## [Extracted information]
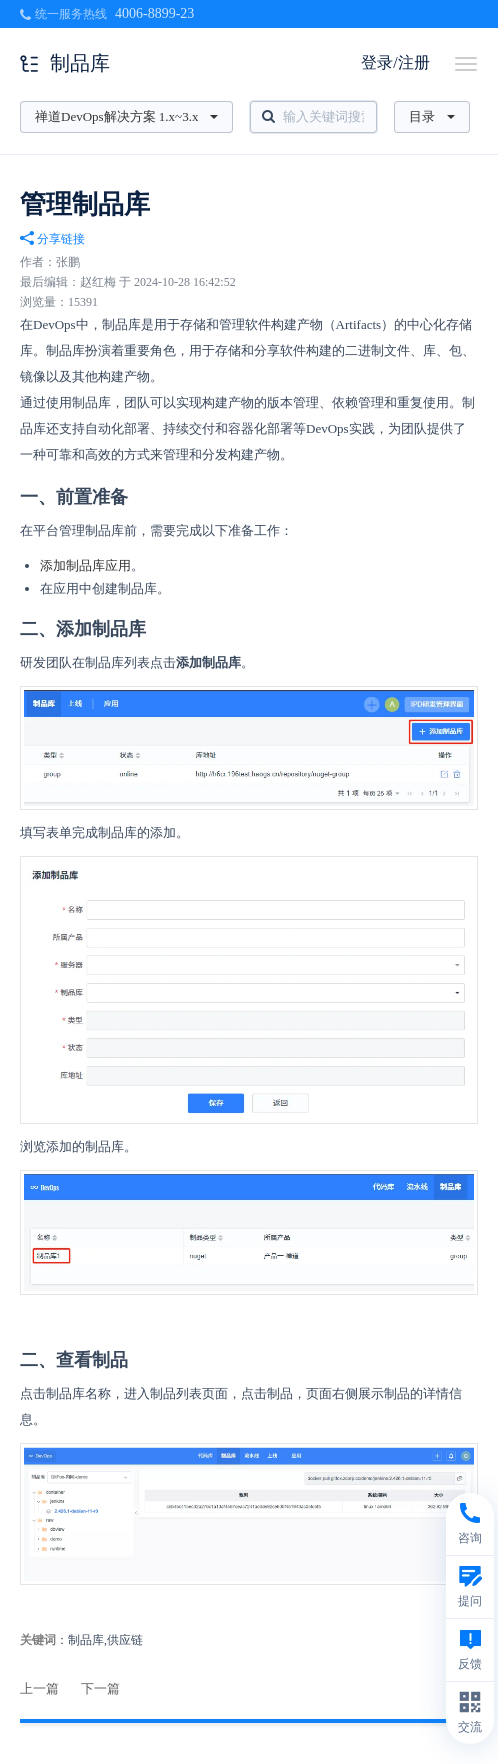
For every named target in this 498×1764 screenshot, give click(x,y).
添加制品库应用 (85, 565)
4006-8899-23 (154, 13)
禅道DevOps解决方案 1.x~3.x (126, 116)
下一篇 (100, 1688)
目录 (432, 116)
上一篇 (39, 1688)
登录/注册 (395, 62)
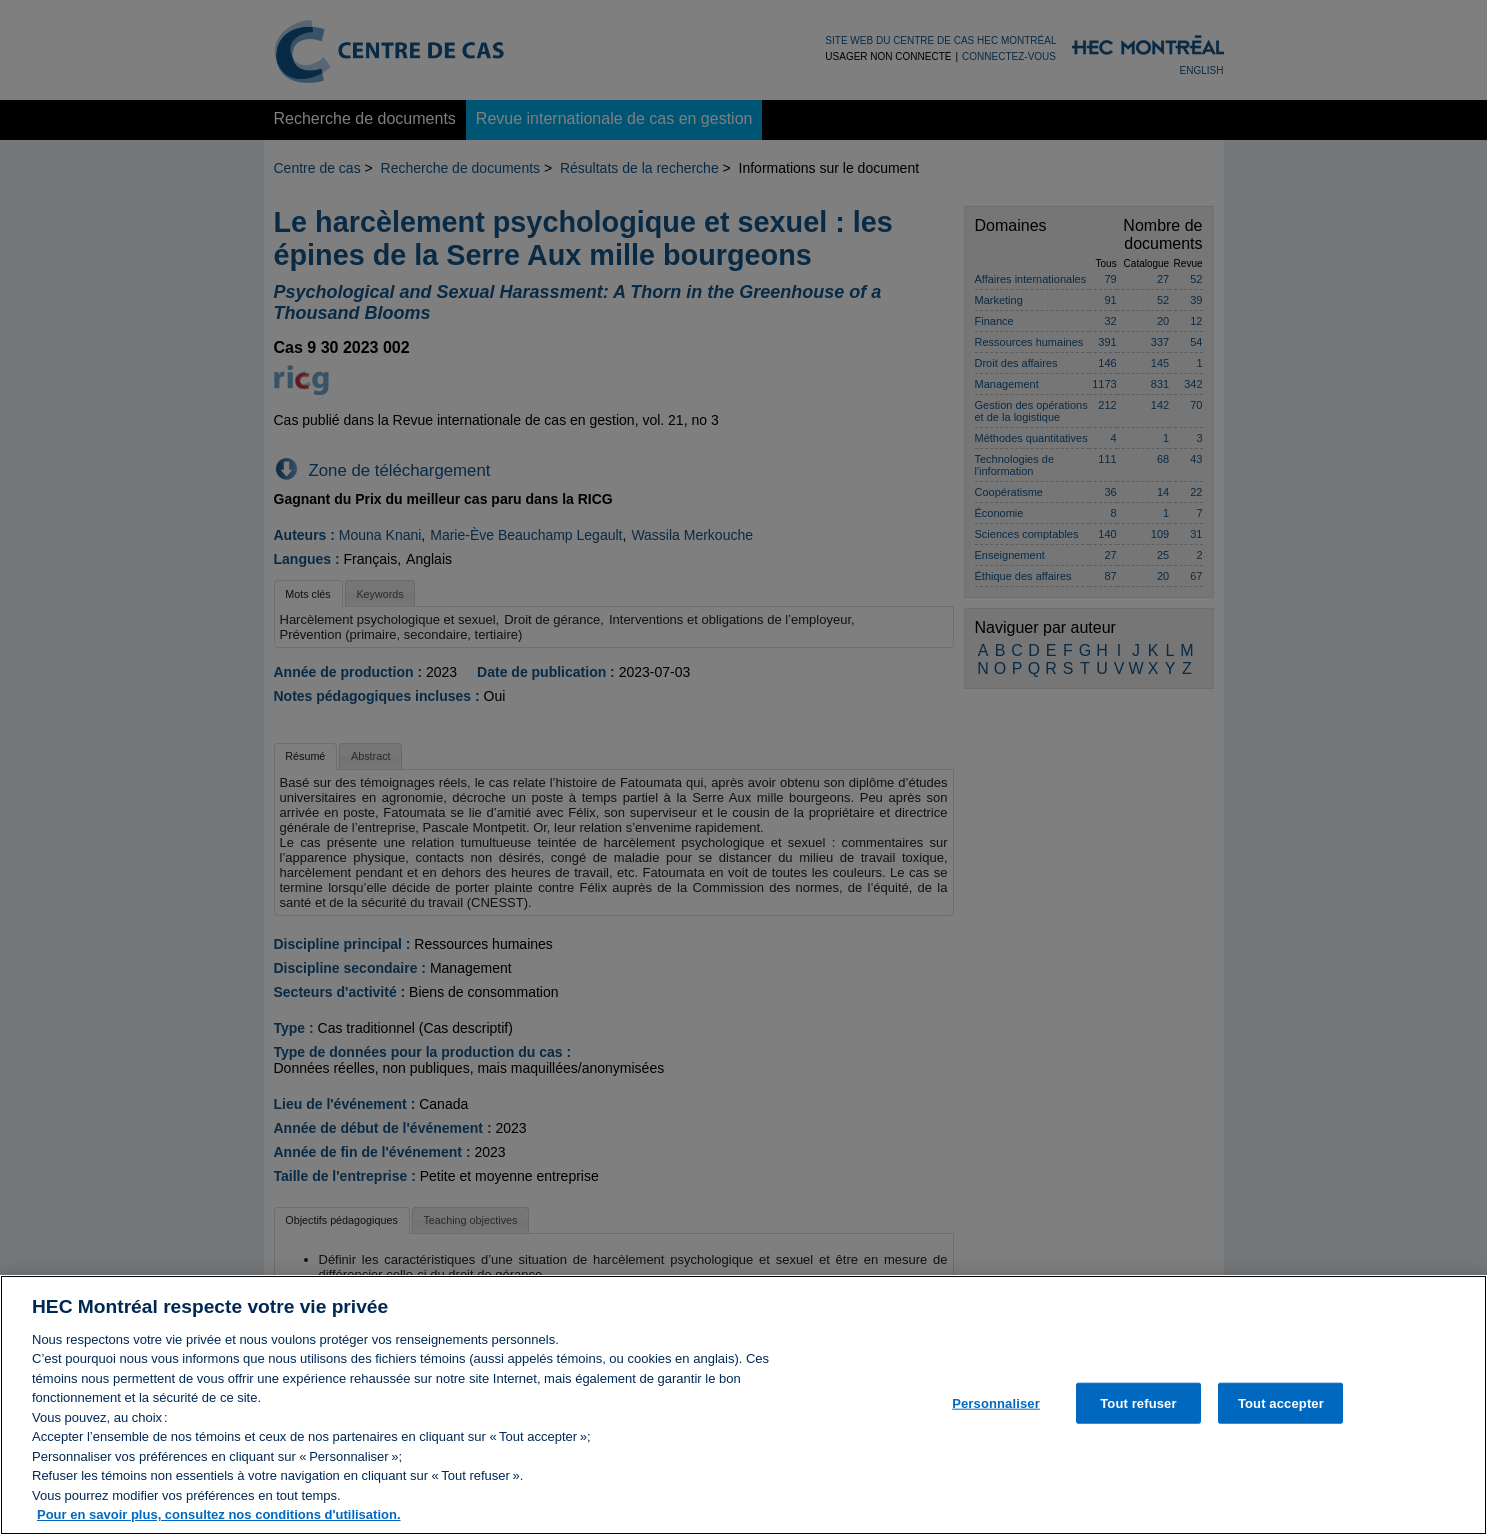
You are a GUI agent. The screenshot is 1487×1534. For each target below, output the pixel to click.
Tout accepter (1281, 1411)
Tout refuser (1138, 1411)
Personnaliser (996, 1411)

...

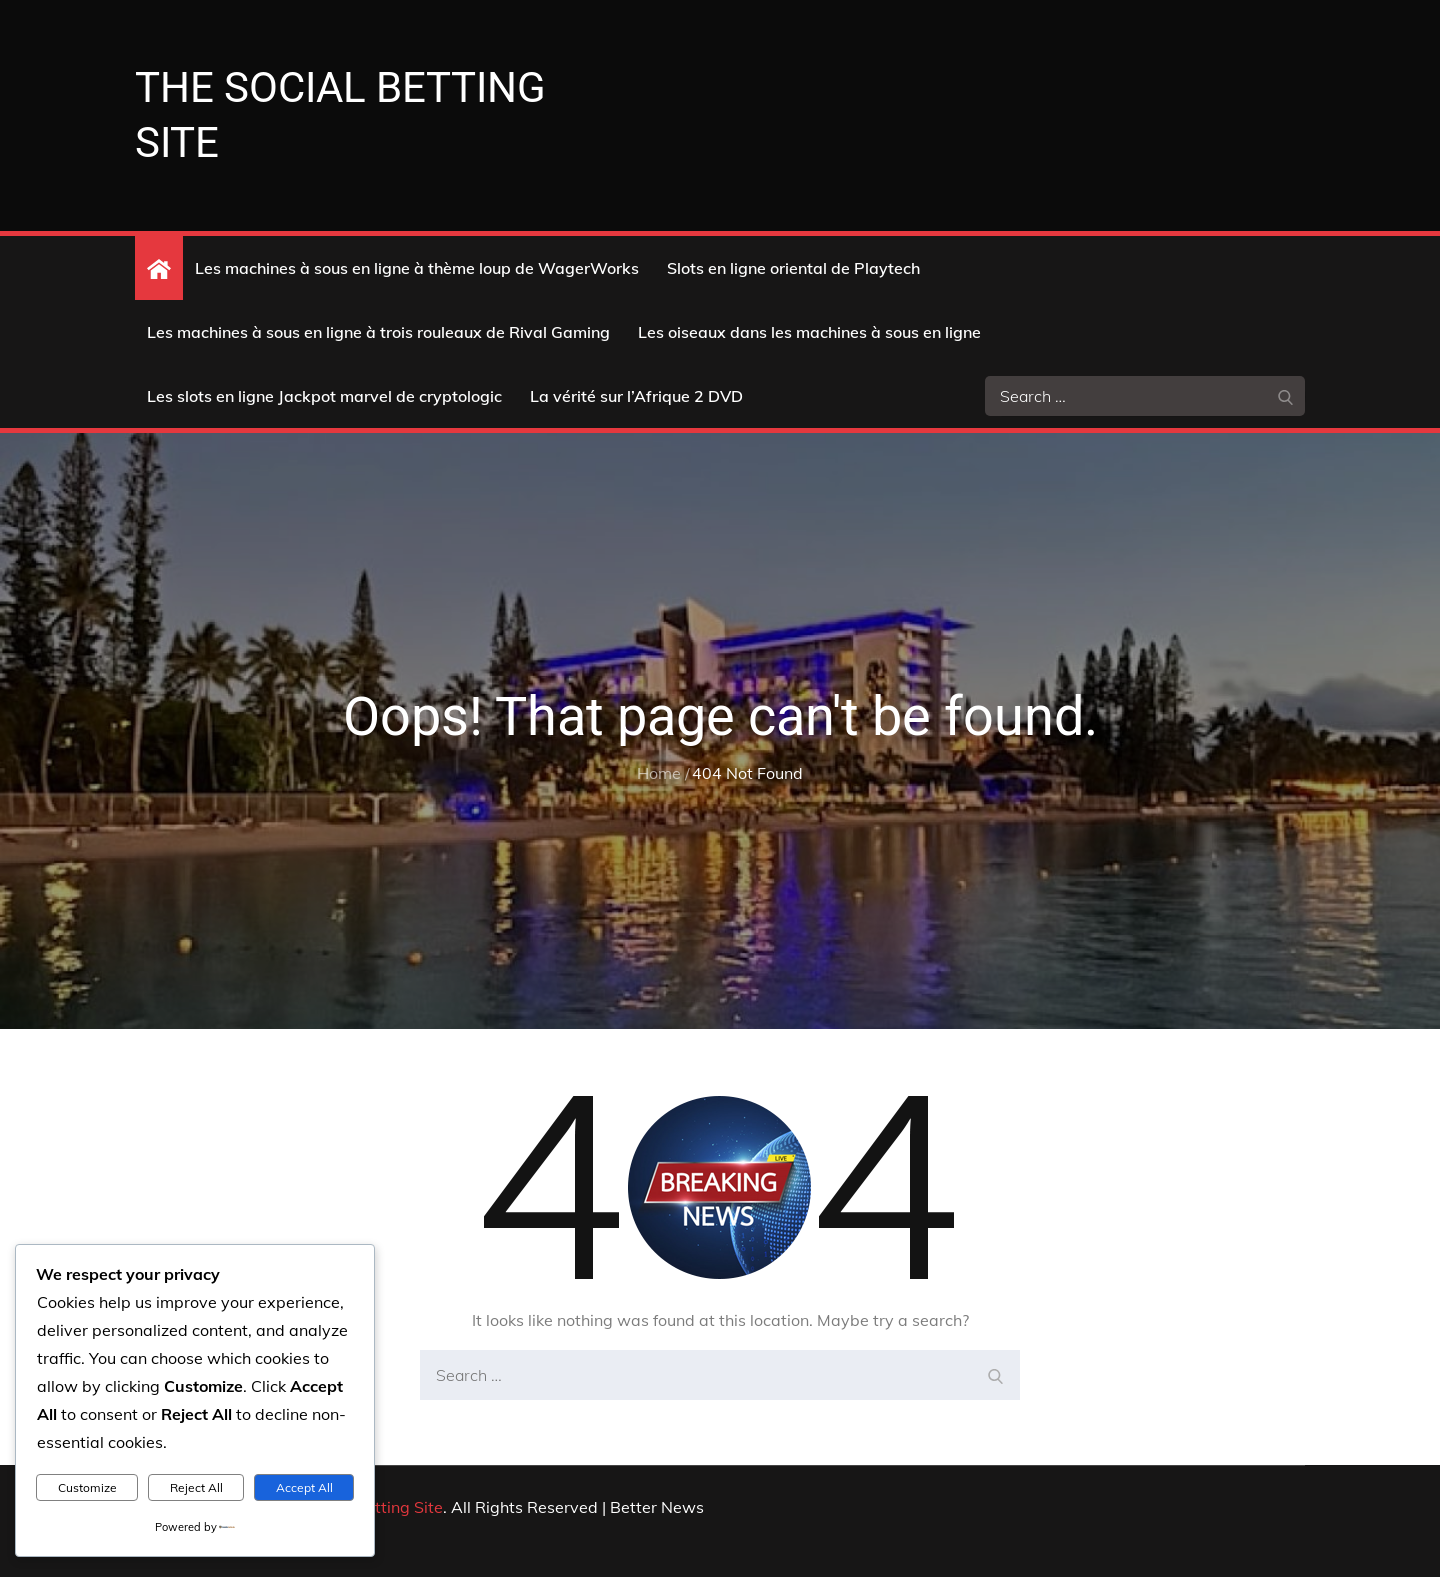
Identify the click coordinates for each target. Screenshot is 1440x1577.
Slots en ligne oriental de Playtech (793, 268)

...

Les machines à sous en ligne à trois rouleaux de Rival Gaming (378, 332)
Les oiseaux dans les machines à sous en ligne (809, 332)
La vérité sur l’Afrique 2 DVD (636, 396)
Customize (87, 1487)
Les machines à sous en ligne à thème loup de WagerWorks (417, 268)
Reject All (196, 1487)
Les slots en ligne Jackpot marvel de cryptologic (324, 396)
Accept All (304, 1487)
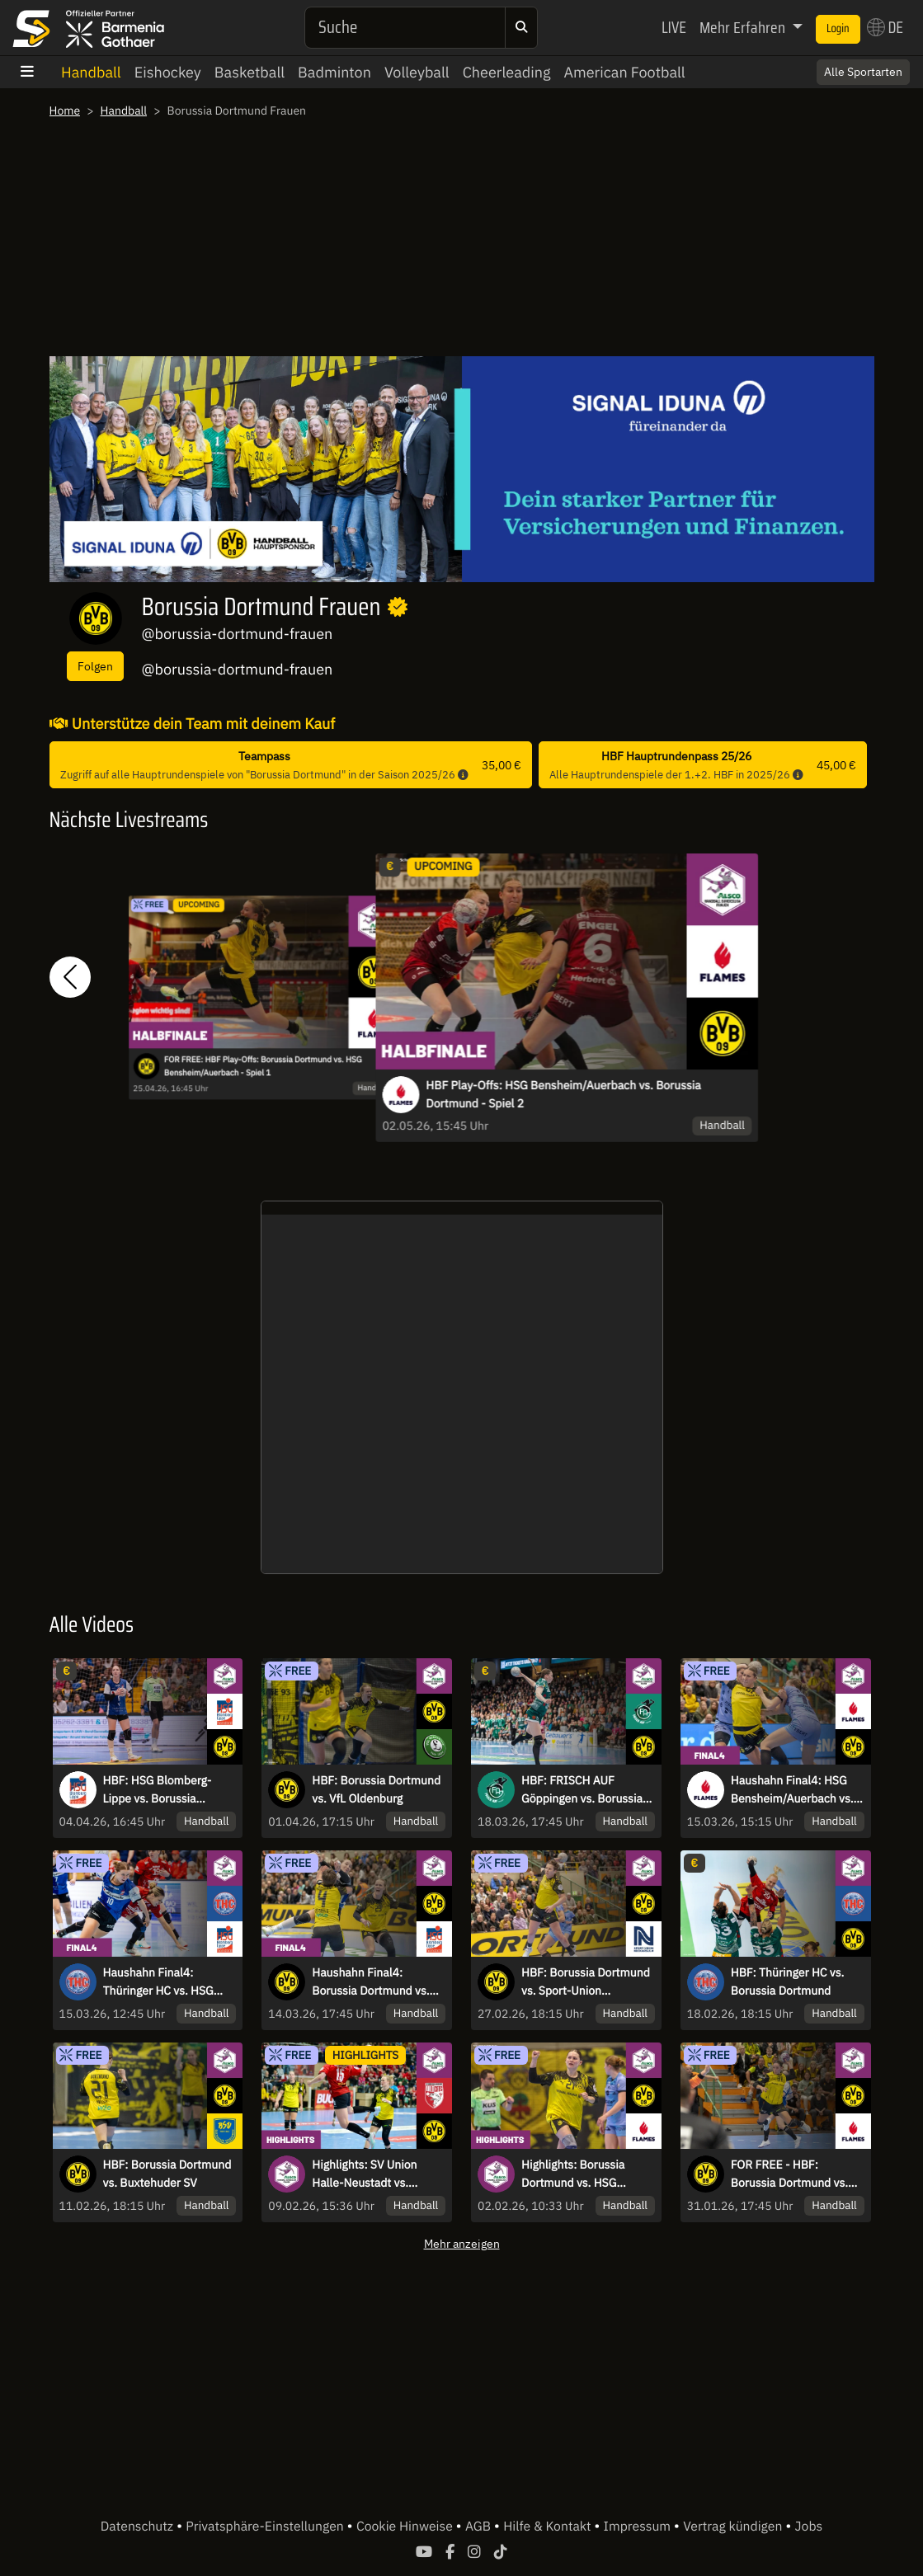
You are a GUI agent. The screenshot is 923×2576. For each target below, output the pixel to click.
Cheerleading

## [The task]
Rewrite the records as a Markdown table with columns "Row" and "Line", starting with the line that contains "上一篇 (39, 1688)" and going on through the line that contains "Tout refuser (1138, 1411)". Number each line in order, skip blank lines, and leave the pictures out.

## [Response]
| Row | Line |
|---|---|
| 1 | 上一篇 (39, 1688) |
| 2 | 登录/注册 (395, 62) |
| 3 | You are a GUI agent. The screenshot is 1487×1534. For each target below, output the pixel to click. |
| 4 | Tout accepter (1281, 1411) |
| 5 | Tout refuser (1138, 1411) |